• **Work item**: Copy the data exactly. Leave nothing out.

• **Records to process**:
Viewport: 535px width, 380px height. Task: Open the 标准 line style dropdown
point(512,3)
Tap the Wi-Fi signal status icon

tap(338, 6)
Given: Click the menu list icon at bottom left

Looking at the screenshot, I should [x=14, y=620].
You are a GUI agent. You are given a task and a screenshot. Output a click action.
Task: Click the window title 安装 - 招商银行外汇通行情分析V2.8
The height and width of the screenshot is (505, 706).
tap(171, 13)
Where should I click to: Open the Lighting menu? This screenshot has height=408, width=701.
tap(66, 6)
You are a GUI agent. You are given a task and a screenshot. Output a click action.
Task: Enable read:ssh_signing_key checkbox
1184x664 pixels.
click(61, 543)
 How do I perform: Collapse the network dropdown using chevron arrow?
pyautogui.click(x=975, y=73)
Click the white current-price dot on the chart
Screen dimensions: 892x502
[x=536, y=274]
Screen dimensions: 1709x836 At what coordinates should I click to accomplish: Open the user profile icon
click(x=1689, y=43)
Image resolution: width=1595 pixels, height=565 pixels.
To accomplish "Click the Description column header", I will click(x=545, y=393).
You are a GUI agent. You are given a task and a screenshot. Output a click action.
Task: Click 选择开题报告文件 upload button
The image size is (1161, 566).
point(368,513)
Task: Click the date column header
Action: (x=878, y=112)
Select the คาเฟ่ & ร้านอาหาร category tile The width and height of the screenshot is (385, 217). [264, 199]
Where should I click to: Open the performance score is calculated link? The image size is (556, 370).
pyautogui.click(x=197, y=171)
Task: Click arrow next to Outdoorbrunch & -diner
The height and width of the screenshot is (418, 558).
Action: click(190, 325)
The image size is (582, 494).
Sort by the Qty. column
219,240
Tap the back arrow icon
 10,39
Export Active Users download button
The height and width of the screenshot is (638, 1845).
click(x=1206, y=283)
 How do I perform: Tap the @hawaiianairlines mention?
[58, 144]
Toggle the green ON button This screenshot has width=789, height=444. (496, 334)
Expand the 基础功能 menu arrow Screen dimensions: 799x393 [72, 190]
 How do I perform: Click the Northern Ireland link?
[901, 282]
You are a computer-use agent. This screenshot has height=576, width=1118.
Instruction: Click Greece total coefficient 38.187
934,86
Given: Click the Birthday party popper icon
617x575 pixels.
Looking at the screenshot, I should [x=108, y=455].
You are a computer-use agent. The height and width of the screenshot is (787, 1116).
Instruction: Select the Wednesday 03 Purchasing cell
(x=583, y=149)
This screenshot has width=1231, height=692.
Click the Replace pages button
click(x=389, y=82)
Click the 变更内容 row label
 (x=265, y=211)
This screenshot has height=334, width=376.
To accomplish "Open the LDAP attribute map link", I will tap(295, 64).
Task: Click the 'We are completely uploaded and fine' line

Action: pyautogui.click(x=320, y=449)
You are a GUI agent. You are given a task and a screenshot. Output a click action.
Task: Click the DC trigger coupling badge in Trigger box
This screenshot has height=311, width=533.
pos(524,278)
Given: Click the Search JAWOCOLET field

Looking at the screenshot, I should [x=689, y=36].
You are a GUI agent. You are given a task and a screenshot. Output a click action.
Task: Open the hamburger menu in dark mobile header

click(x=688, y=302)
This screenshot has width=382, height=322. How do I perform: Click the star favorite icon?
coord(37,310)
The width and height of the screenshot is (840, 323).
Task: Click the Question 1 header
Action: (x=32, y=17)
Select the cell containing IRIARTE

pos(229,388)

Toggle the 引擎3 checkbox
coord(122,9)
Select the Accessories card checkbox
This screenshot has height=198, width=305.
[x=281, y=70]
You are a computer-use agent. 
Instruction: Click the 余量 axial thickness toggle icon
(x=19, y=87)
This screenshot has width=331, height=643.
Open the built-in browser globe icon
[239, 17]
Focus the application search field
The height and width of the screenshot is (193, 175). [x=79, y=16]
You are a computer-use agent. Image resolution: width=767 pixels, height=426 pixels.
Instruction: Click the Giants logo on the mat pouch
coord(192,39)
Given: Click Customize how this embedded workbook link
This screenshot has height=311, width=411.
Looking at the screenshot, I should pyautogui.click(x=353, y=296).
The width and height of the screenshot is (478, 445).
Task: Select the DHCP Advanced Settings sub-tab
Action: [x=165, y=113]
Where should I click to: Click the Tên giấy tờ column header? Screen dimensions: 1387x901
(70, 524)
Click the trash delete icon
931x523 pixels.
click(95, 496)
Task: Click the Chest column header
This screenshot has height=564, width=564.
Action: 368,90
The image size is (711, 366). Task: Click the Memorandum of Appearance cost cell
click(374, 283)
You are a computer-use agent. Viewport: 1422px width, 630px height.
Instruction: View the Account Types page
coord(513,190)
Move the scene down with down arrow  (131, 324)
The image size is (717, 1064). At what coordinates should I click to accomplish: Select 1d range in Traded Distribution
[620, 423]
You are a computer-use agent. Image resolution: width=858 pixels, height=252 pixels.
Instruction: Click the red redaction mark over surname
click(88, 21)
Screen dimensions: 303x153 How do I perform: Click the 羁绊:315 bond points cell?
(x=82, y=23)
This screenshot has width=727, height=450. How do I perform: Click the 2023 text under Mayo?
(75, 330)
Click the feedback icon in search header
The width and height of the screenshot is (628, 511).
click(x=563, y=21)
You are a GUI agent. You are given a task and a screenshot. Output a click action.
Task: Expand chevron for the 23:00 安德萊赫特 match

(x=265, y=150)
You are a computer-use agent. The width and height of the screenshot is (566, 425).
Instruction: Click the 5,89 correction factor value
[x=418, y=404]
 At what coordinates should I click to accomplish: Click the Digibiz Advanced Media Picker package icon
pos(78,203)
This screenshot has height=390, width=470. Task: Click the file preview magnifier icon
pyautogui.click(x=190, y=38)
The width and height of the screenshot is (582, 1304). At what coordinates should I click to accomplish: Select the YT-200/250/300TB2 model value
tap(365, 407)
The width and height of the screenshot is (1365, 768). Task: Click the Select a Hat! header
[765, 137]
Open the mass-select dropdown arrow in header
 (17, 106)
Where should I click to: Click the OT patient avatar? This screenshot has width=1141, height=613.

• **Solution for this exercise**:
Viewport: 535px width, 380px height. Task: Open the 标准 line style dropdown
point(512,3)
Tap the Wi-Fi signal status icon

tap(338, 6)
Given: Click the menu list icon at bottom left

Looking at the screenshot, I should [x=14, y=620].
You are a GUI agent. You are given a task and a screenshot. Output a click action.
Task: Click the window title 安装 - 招商银行外汇通行情分析V2.8
The height and width of the screenshot is (505, 706).
tap(171, 13)
Where should I click to: Open the Lighting menu? This screenshot has height=408, width=701.
tap(66, 6)
You are a GUI agent. You are given a task and a screenshot. Output a click action.
Task: Enable read:ssh_signing_key checkbox
1184x664 pixels.
click(61, 543)
 How do I perform: Collapse the network dropdown using chevron arrow?
pyautogui.click(x=975, y=73)
Click the white current-price dot on the chart
Screen dimensions: 892x502
[x=536, y=274]
Screen dimensions: 1709x836 At what coordinates should I click to accomplish: Open the user profile icon
click(x=1689, y=43)
Image resolution: width=1595 pixels, height=565 pixels.
To accomplish "Click the Description column header", I will click(x=545, y=393).
You are a GUI agent. You are given a task and a screenshot. Output a click action.
Task: Click 选择开题报告文件 upload button
The image size is (1161, 566).
point(368,513)
Task: Click the date column header
Action: (x=878, y=112)
Select the คาเฟ่ & ร้านอาหาร category tile The width and height of the screenshot is (385, 217). [264, 199]
Where should I click to: Open the performance score is calculated link? The image size is (556, 370).
pyautogui.click(x=197, y=171)
Task: Click arrow next to Outdoorbrunch & -diner
The height and width of the screenshot is (418, 558).
Action: click(190, 325)
The image size is (582, 494).
Sort by the Qty. column
219,240
Tap the back arrow icon
 10,39
Export Active Users download button
The height and width of the screenshot is (638, 1845).
click(x=1206, y=283)
 How do I perform: Tap the @hawaiianairlines mention?
[58, 144]
Toggle the green ON button This screenshot has width=789, height=444. (496, 334)
Expand the 基础功能 menu arrow Screen dimensions: 799x393 [72, 190]
 How do I perform: Click the Northern Ireland link?
[901, 282]
You are a computer-use agent. This screenshot has height=576, width=1118.
Instruction: Click Greece total coefficient 38.187
934,86
Given: Click the Birthday party popper icon
617x575 pixels.
Looking at the screenshot, I should [x=108, y=455].
You are a computer-use agent. The height and width of the screenshot is (787, 1116).
Instruction: Select the Wednesday 03 Purchasing cell
(x=583, y=149)
This screenshot has width=1231, height=692.
Click the Replace pages button
click(x=389, y=82)
Click the 变更内容 row label
 (x=265, y=211)
This screenshot has height=334, width=376.
To accomplish "Open the LDAP attribute map link", I will tap(295, 64).
Task: Click the 'We are completely uploaded and fine' line

Action: pyautogui.click(x=320, y=449)
You are a GUI agent. You are given a task and a screenshot. Output a click action.
Task: Click the DC trigger coupling badge in Trigger box
This screenshot has height=311, width=533.
pos(524,278)
Given: Click the Search JAWOCOLET field

Looking at the screenshot, I should [x=689, y=36].
You are a GUI agent. You are given a task and a screenshot. Output a click action.
Task: Open the hamburger menu in dark mobile header

click(x=688, y=302)
This screenshot has width=382, height=322. How do I perform: Click the star favorite icon?
coord(37,310)
The width and height of the screenshot is (840, 323).
Task: Click the Question 1 header
Action: (x=32, y=17)
Select the cell containing IRIARTE

pos(229,388)

Toggle the 引擎3 checkbox
coord(122,9)
Select the Accessories card checkbox
This screenshot has height=198, width=305.
[x=281, y=70]
You are a computer-use agent. 
Instruction: Click the 余量 axial thickness toggle icon
(x=19, y=87)
This screenshot has width=331, height=643.
Open the built-in browser globe icon
[239, 17]
Focus the application search field
The height and width of the screenshot is (193, 175). [x=79, y=16]
You are a computer-use agent. Image resolution: width=767 pixels, height=426 pixels.
Instruction: Click the Giants logo on the mat pouch
coord(192,39)
Given: Click Customize how this embedded workbook link
This screenshot has height=311, width=411.
Looking at the screenshot, I should pyautogui.click(x=353, y=296).
The width and height of the screenshot is (478, 445).
Task: Select the DHCP Advanced Settings sub-tab
Action: [x=165, y=113]
Where should I click to: Click the Tên giấy tờ column header? Screen dimensions: 1387x901
(70, 524)
Click the trash delete icon
931x523 pixels.
click(95, 496)
Task: Click the Chest column header
This screenshot has height=564, width=564.
Action: 368,90
The image size is (711, 366). Task: Click the Memorandum of Appearance cost cell
click(374, 283)
You are a computer-use agent. Viewport: 1422px width, 630px height.
Instruction: View the Account Types page
coord(513,190)
Move the scene down with down arrow  (131, 324)
The image size is (717, 1064). At what coordinates should I click to accomplish: Select 1d range in Traded Distribution
[620, 423]
You are a computer-use agent. Image resolution: width=858 pixels, height=252 pixels.
Instruction: Click the red redaction mark over surname
click(88, 21)
Screen dimensions: 303x153 How do I perform: Click the 羁绊:315 bond points cell?
(x=82, y=23)
This screenshot has width=727, height=450. How do I perform: Click the 2023 text under Mayo?
(75, 330)
Click the feedback icon in search header
The width and height of the screenshot is (628, 511).
click(x=563, y=21)
You are a GUI agent. You are given a task and a screenshot. Output a click action.
Task: Expand chevron for the 23:00 安德萊赫特 match

(x=265, y=150)
You are a computer-use agent. The width and height of the screenshot is (566, 425).
Instruction: Click the 5,89 correction factor value
[x=418, y=404]
 At what coordinates should I click to accomplish: Click the Digibiz Advanced Media Picker package icon
pos(78,203)
This screenshot has height=390, width=470. Task: Click the file preview magnifier icon
pyautogui.click(x=190, y=38)
The width and height of the screenshot is (582, 1304). At what coordinates should I click to accomplish: Select the YT-200/250/300TB2 model value
tap(365, 407)
The width and height of the screenshot is (1365, 768). Task: Click the Select a Hat! header
[765, 137]
Open the mass-select dropdown arrow in header
 (17, 106)
Where should I click to: Click the OT patient avatar? This screenshot has width=1141, height=613.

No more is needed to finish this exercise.